January 3, 2013 by Lagangang Butas

Valenzuela vs. People G.R. No. 160188. June 21, 2007 Petitioner: Aristotel Valenzuela Respondents: People of the Philippines and Hon. Court of Appeals Ponente: J. Tinga

Image courtesy of Google Images FACTS: While a security guard was manning his post at the open parking area of a supermarket, he saw the accused, Aristotel Valenzuela, hauling a push cart loaded with cases of detergent and unloaded them where his co-accused, Jovy Calderon, was waiting. Valenzuela then returned inside the supermarket, and later emerged with more cartons of detergent. Thereafter, Valenzuela hailed a taxi and started loading the cartons inside. As the taxi was about to leave, the security guard asked Valenzuela for the receipt of the merchandize. The accused reacted by fleeing on foot, but were subsequently apprehended at the scene.
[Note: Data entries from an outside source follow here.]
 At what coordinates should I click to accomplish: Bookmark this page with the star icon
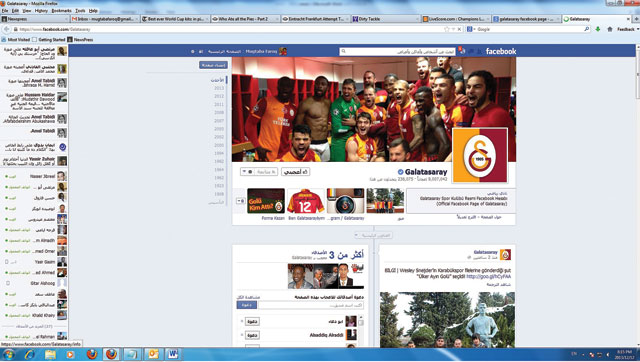[447, 29]
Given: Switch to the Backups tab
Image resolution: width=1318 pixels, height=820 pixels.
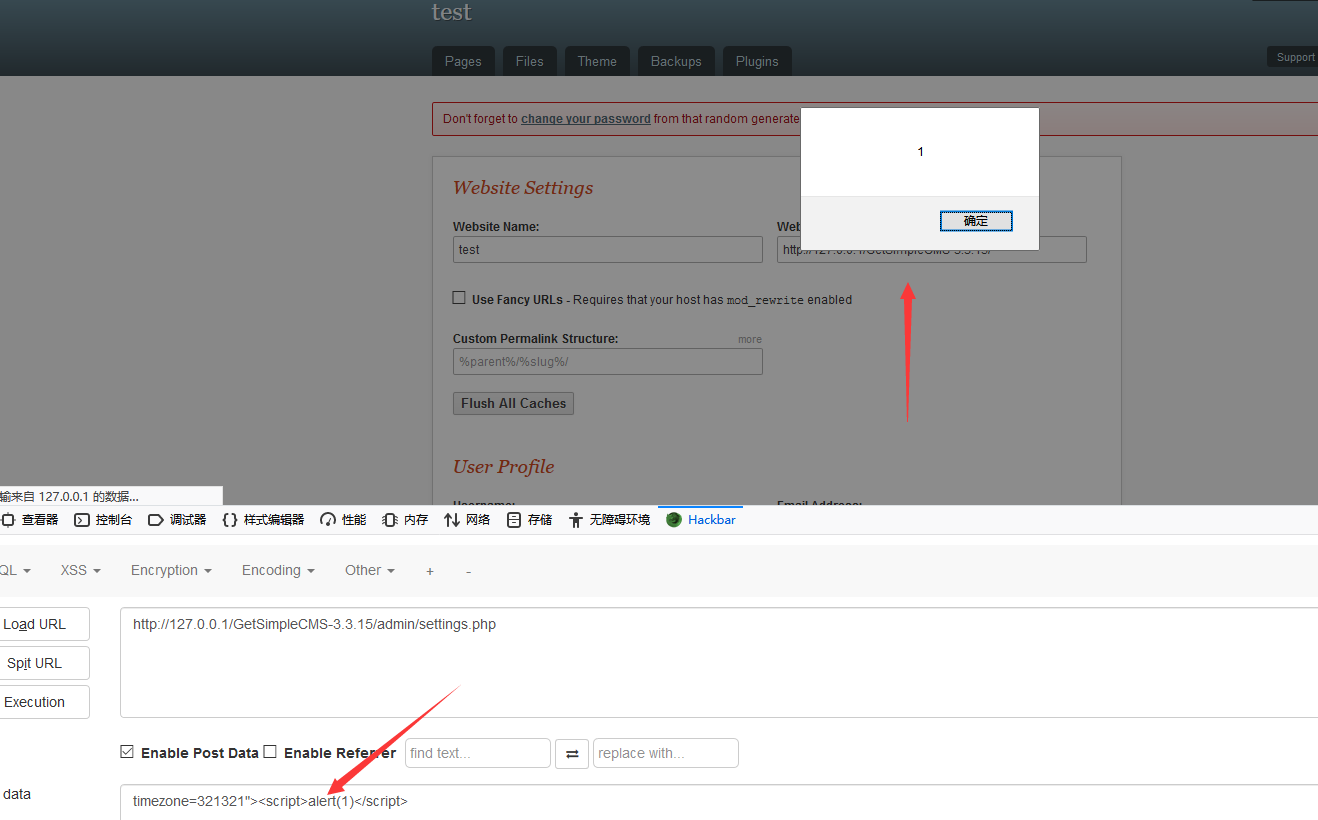Looking at the screenshot, I should (676, 61).
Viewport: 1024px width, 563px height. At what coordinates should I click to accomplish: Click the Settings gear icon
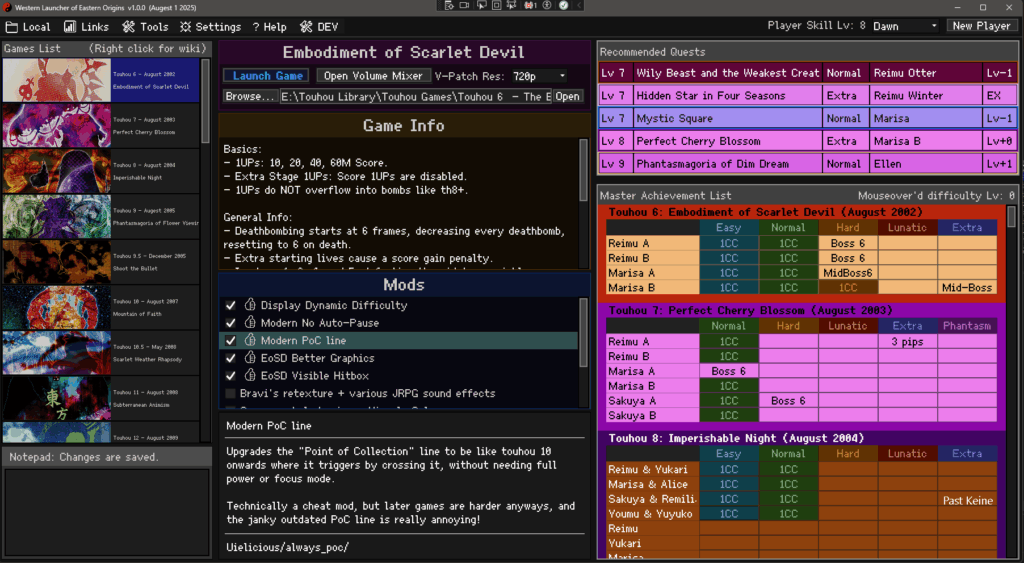pos(185,27)
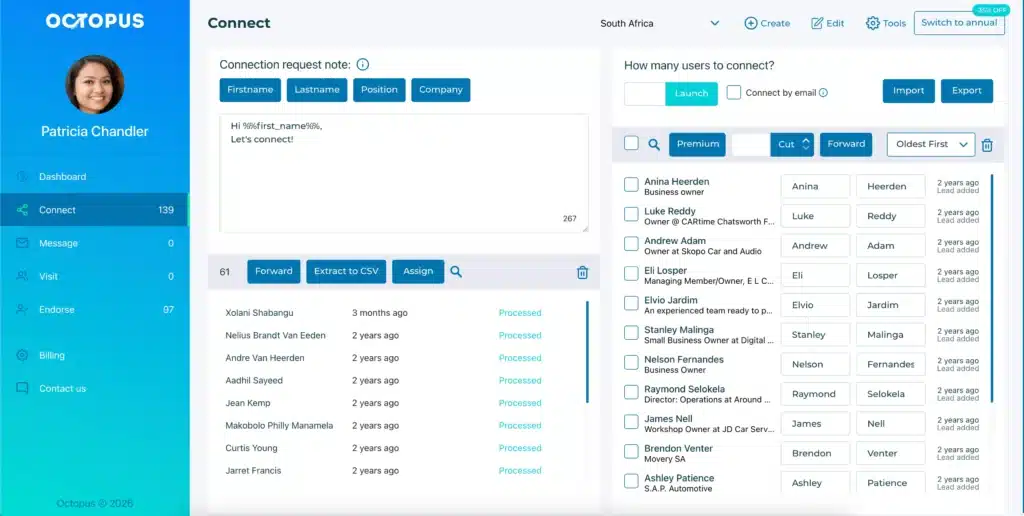Screen dimensions: 1024x516
Task: Click the Extract to CSV button
Action: point(346,271)

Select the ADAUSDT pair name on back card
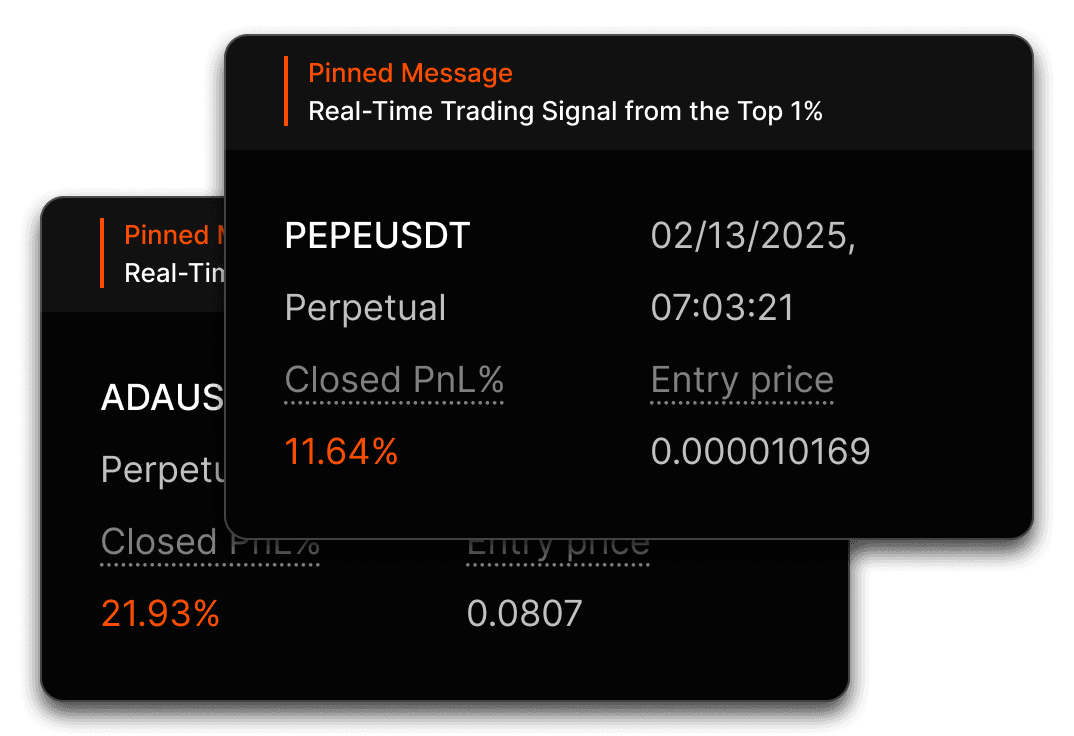(x=162, y=397)
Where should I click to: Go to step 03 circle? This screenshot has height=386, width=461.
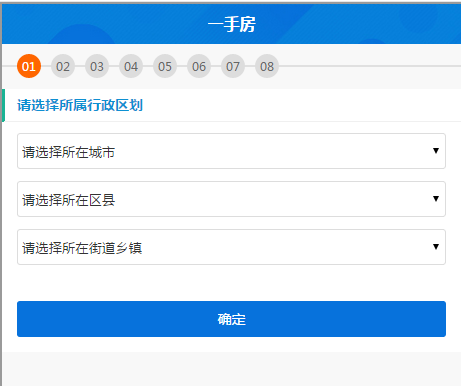(97, 66)
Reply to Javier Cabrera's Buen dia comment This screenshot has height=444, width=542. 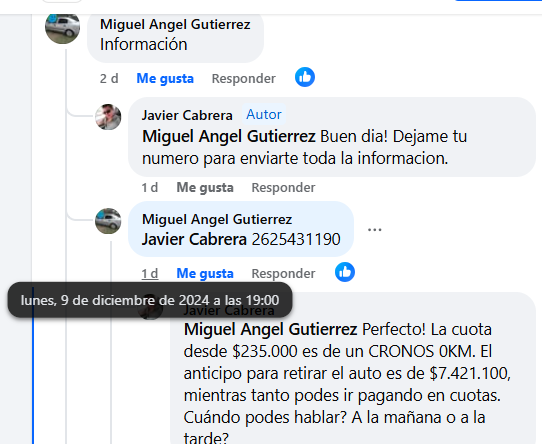pos(283,187)

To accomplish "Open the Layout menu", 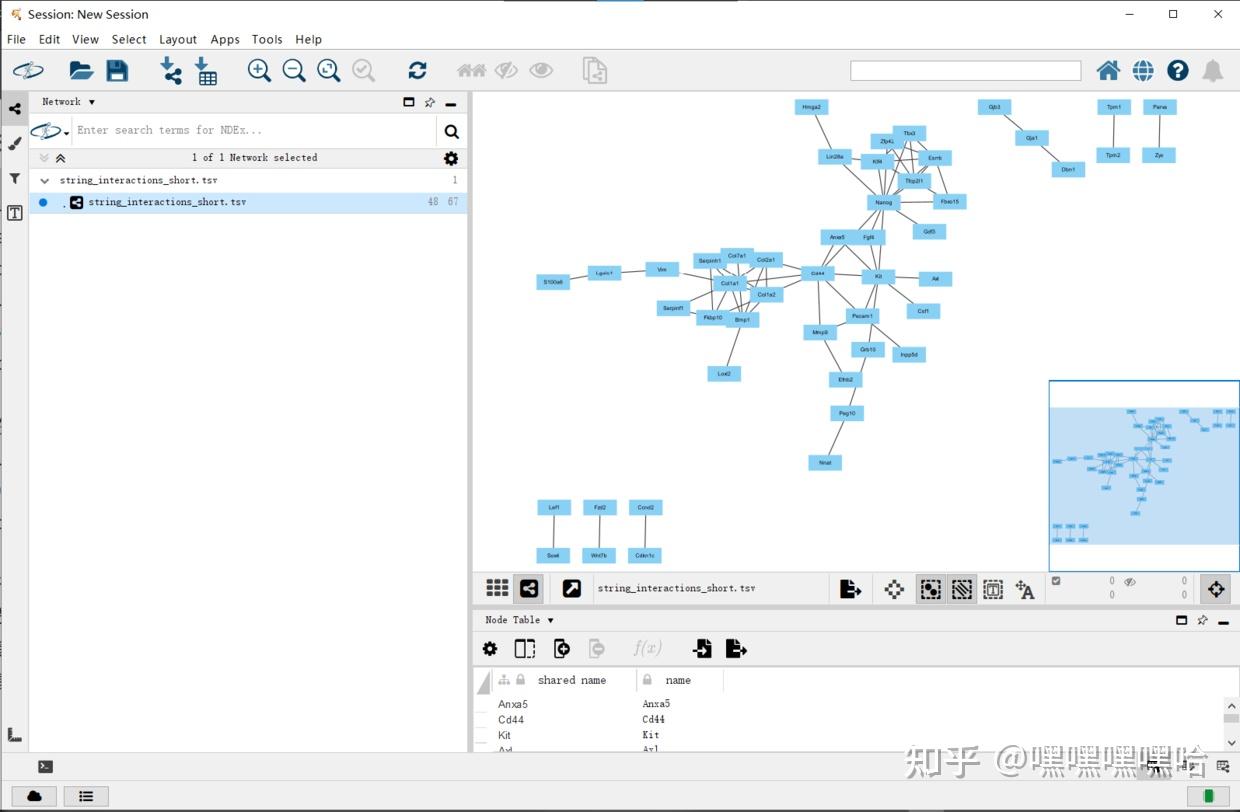I will [178, 39].
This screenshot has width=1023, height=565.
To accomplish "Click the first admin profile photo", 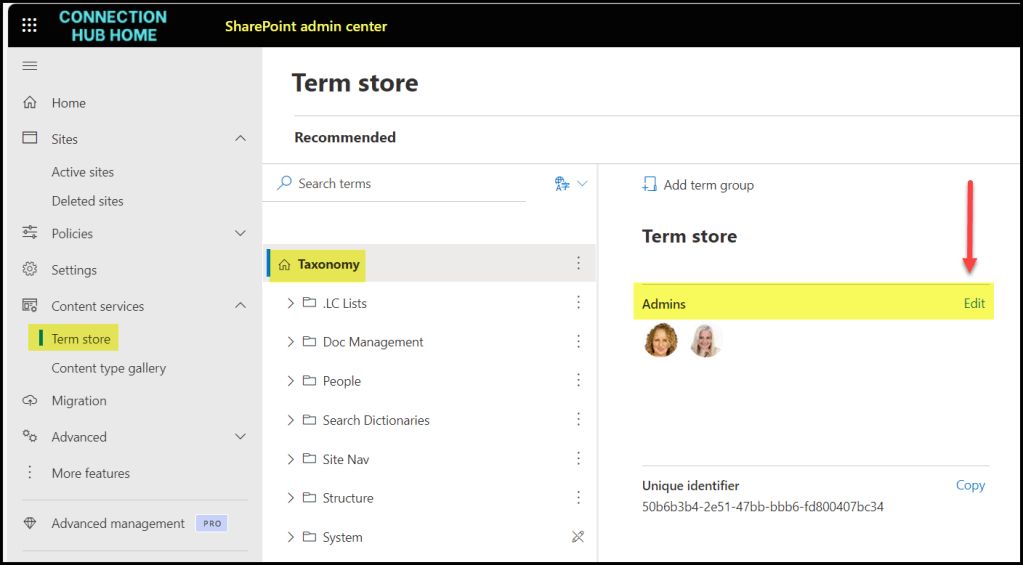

The trial court convicted both Valenzuela and Calderon of the crime of consummated theft. Valenzuela appealed before the Court of Appeals, arguing that he should only be convicted of frustrated theft since he was not able to freely dispose of the articles stolen. The Court of Appeals affirmed the trial courts decision, thus the Petition for Review was filed before the Supreme Court. ISSUE: Whether or not the crime of theft has a frustrated stage. HELD: No. Article 6 of the Revised Penal Code provides that a felony is consummated when all the elements necessary for its execution and accomplishment are present. In the crime of theft, the following elements should be present: (1) that there be taking of personal property; (2) that said property belongs to another; (3) that the taking be done with intent to gain; (4) that the taking be done without the consent of the owner; and (5) that the taking be accomplished without the use of violence against or intimidation of persons or force upon things. The Court held that theft is produced when there is deprivation of personal property by one with intent to gain. Thus, it is immaterial that the offender is able or unable to freely dispose the property stolen since he has already committed all the acts of execution and the deprivation from the owner has already ensued from such acts. Therefore, theft cannot have a frustrated stage, and can only be attempted or consummated.